**Given records:**
************

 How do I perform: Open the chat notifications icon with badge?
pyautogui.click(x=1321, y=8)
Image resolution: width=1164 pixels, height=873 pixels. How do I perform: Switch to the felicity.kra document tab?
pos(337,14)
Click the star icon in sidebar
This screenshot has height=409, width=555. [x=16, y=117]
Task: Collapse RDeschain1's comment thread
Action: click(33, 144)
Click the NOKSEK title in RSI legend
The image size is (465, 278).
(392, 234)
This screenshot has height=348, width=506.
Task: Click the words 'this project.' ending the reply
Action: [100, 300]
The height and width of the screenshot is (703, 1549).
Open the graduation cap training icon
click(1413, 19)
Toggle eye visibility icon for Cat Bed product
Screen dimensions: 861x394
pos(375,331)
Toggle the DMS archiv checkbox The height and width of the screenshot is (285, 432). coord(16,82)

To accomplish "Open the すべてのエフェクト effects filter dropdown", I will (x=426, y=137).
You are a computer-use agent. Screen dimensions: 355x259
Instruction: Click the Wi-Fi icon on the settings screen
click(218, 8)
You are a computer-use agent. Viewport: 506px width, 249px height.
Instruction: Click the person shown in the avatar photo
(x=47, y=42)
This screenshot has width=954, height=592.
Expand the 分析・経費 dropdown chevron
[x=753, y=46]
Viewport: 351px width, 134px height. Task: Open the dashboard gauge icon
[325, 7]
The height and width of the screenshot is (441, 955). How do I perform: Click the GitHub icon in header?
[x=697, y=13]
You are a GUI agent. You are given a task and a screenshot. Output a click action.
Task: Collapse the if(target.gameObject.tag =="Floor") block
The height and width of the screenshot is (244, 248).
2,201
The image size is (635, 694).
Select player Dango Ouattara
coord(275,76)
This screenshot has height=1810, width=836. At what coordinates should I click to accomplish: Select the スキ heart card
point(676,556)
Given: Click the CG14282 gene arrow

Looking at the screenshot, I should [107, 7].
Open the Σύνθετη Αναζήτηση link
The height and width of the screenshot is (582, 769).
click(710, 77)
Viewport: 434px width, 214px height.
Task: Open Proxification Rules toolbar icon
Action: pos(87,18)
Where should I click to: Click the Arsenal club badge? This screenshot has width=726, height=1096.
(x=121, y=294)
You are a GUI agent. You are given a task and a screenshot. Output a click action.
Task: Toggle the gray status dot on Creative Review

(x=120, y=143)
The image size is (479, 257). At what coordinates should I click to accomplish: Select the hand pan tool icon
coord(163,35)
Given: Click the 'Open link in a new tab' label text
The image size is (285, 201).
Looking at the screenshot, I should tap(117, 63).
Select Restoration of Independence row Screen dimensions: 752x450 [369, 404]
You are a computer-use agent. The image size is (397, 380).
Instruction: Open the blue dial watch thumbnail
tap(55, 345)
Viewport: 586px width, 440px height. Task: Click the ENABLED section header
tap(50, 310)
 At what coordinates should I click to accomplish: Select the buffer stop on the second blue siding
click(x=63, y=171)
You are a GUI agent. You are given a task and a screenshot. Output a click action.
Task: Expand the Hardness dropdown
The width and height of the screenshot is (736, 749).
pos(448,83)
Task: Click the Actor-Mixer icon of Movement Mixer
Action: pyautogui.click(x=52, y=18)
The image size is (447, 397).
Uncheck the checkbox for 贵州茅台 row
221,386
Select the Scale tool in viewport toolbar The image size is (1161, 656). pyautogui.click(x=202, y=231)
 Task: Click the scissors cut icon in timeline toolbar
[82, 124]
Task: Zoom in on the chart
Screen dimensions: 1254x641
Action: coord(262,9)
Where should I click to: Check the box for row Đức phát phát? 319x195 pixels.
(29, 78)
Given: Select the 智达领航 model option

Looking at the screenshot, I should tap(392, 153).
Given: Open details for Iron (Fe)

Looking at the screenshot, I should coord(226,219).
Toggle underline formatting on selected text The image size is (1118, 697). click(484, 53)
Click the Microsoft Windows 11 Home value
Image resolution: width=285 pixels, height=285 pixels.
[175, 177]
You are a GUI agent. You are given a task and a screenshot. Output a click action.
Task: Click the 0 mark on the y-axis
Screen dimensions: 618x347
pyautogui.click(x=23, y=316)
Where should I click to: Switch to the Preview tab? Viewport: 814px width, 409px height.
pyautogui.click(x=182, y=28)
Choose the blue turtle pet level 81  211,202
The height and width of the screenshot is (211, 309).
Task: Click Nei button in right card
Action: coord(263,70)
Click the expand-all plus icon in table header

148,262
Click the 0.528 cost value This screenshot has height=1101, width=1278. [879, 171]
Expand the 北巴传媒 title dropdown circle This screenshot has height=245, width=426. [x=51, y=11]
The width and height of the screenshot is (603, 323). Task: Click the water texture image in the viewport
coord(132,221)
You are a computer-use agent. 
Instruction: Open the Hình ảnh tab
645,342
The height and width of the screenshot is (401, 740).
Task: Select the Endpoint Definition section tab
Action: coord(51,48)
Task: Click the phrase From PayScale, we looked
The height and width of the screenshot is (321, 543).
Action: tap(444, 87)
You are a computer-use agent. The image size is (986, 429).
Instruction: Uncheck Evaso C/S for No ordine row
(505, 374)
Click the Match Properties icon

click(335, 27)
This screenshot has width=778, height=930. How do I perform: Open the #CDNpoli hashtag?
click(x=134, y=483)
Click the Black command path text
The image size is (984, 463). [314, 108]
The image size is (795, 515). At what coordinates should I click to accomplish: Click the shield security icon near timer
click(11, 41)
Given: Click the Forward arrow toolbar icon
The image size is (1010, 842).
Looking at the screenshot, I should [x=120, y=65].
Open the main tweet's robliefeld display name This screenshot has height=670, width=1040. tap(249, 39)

************

**Aim of the exercise:**
Your task is to set down again, exactly, every line from the beginning of the listing through the line with "Click the NOKSEK title in RSI legend".

**Your solution:**
 How do I perform: Open the chat notifications icon with badge?
pyautogui.click(x=1321, y=8)
Image resolution: width=1164 pixels, height=873 pixels. How do I perform: Switch to the felicity.kra document tab?
pos(337,14)
Click the star icon in sidebar
This screenshot has height=409, width=555. [x=16, y=117]
Task: Collapse RDeschain1's comment thread
Action: click(33, 144)
Click the NOKSEK title in RSI legend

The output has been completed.